If your pipeline includes features not supported by the selected product edition, for example, expectations, you will receive an error message with the reason for the error. You can then edit the pipeline to select the appropriate edition.

Choose a pipeline mode

You can choose to update your pipeline continuously or with manual triggers based on the pipeline mode. See Continuous vs. triggered pipeline execution.

Select a cluster policy

Users must have permissions to deploy compute to configure and update Delta Live Tables pipelines. Workspace admins can configure cluster policies to provide users with access to compute resources for Delta Live Tables. See Define limits on Delta Live Tables pipeline clusters.


Cluster policies are optional. Check with your workspace administrator if you lack compute privileges required for Delta Live Tables.

Configure source code libraries

You can use the file selector in the Delta Live Tables UI to configure the source code defining your pipeline. Pipeline source code is defined in Databricks notebooks or in SQL or Python scripts stored in workspace files. When you create or edit your pipeline, you can add one or more notebooks or workspace files or a combination of notebooks and workspace files.

Because Delta Live Tables automatically analyzes dataset dependencies to construct the processing graph for your pipeline, you can add source code libraries in any order.

You can also modify the JSON file to include Delta Live Tables source code defined in SQL and Python scripts stored in workspace files. The following example includes notebooks and workspace files from Databricks Repos:

  "name": "Example pipeline 3",
  "storage": "dbfs:/pipeline-examples/storage-location/example3",
  "libraries": [
    { "notebook": { "path": "/example-notebook_1" } },
    { "notebook": { "path": "/example-notebook_2" } },
    { "file": { "path": "/Repos/<user_name>" } },
    { "file": { "path": "/Repos/<user_name>" } }

Specify a storage location

You can choose to specify a storage location for a pipeline that publishes to the Hive metastore. The primary motivation for specifying a location is to control the object storage location for data written by your pipeline.

Because all tables, data, checkpoints, and metadata for Delta Live Tables pipelines are fully managed by Delta Live Tables, most interaction with Delta Live Tables datasets happens through tables registered to the Hive metastore or Unity Catalog.

Specify a target schema for pipeline output tables

While optional, you should specify a target to publish tables created by your pipeline anytime you move beyond development and testing for a new pipeline. Publishing a pipeline to a target makes datasets available for querying elsewhere in your Databricks environment. See Publish data from Delta Live Tables pipelines to the Hive metastore or Use Unity Catalog with your Delta Live Tables pipelines.

Configure your compute settings

Each Delta Live Tables pipeline has two associated clusters.

  1. The default cluster is used to process pipeline updates.

  2. The maintenance cluster runs daily maintenance tasks.

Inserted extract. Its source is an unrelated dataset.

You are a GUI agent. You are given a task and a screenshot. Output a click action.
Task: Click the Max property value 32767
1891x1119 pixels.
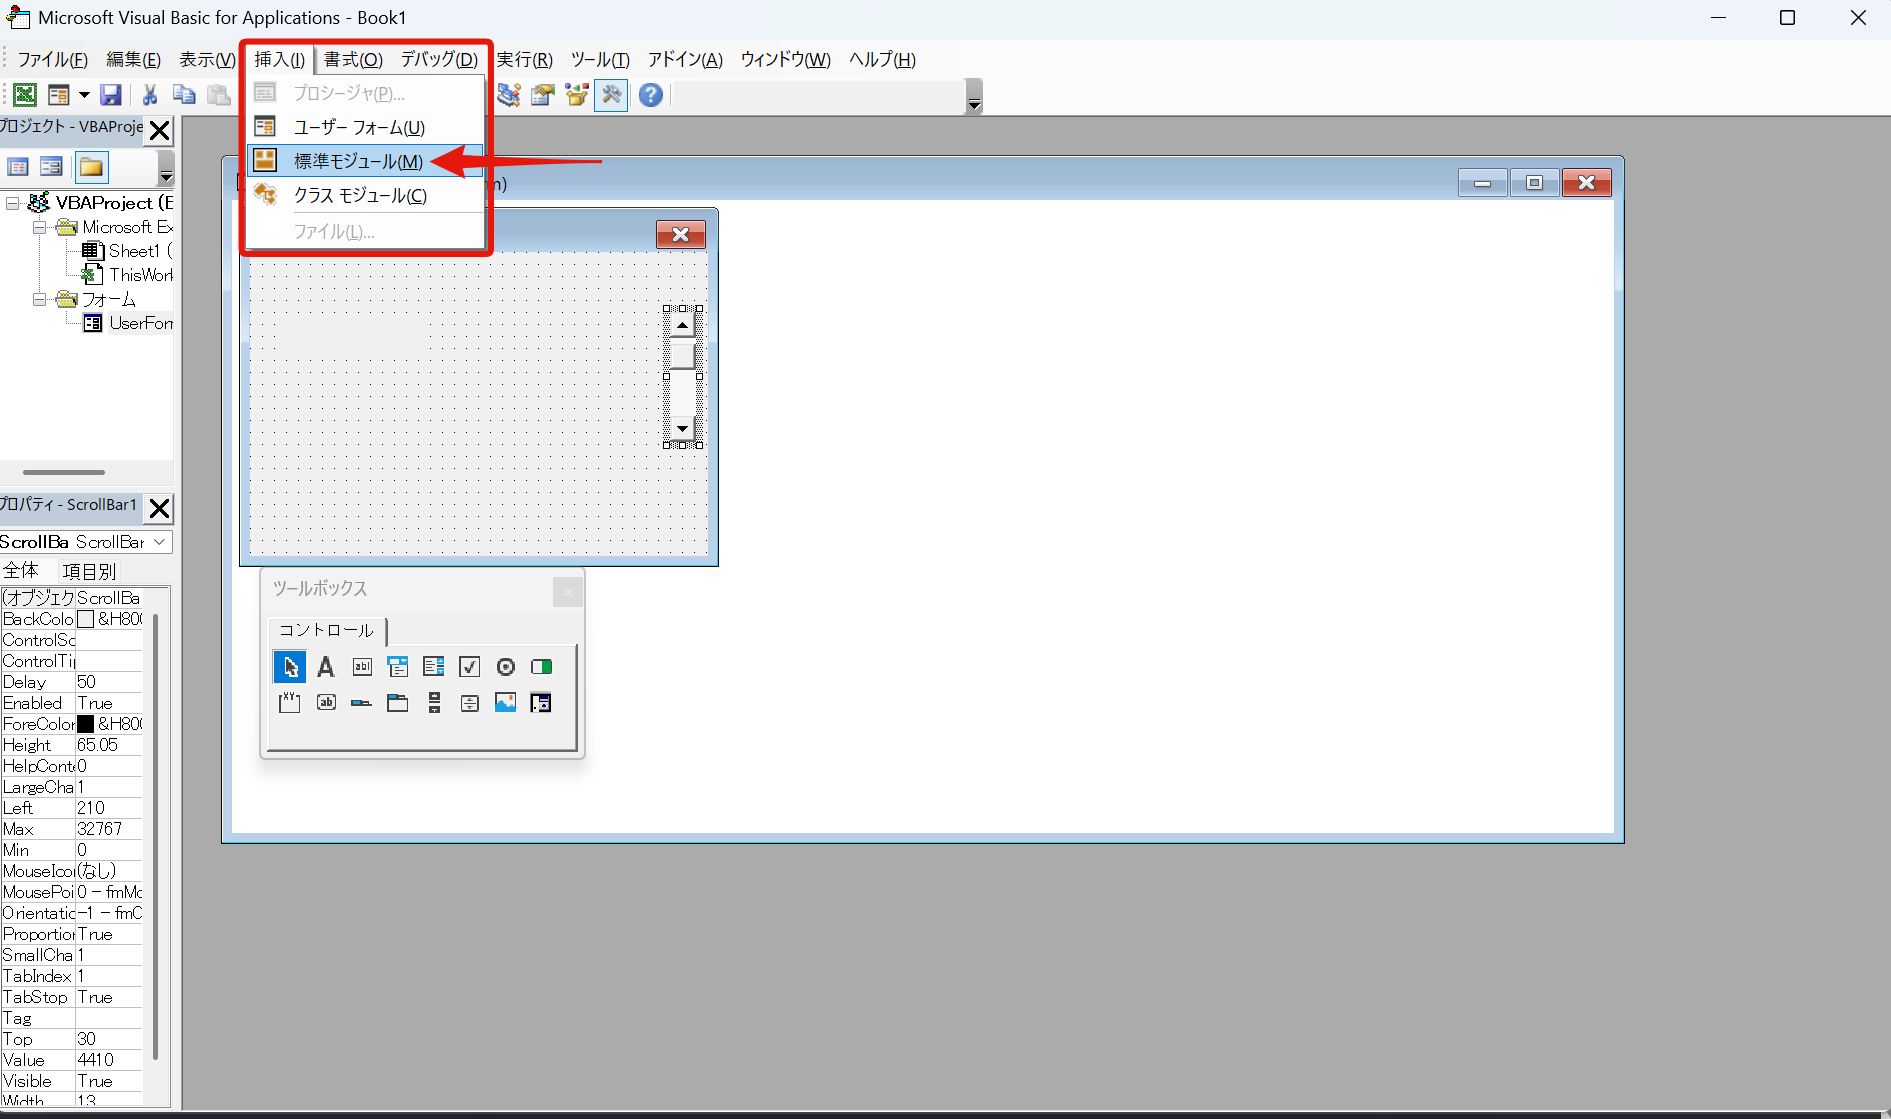(x=100, y=829)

Compute settings in the Delta Live Tables UI primarily target the default cluster used for pipeline updates. If you specify a storage location requiring data access credentials, you must ensure that the maintenance cluster also has these permissions configured.

Delta Live Tables provides similar options for cluster settings as other compute on Databricks. Like other pipeline settings, you can modify the JSON configuration for clusters to specify options not present in the UI. See Clusters.


  • You cannot set the Spark version in cluster configurations. Delta Live Tables clusters run on a custom version of Databricks Runtime that is continually updated to include the latest features. Manually setting a version may result in pipeline failures.

  • You can configure Delta Live Tables pipelines to leverage Photon. See Photon runtime.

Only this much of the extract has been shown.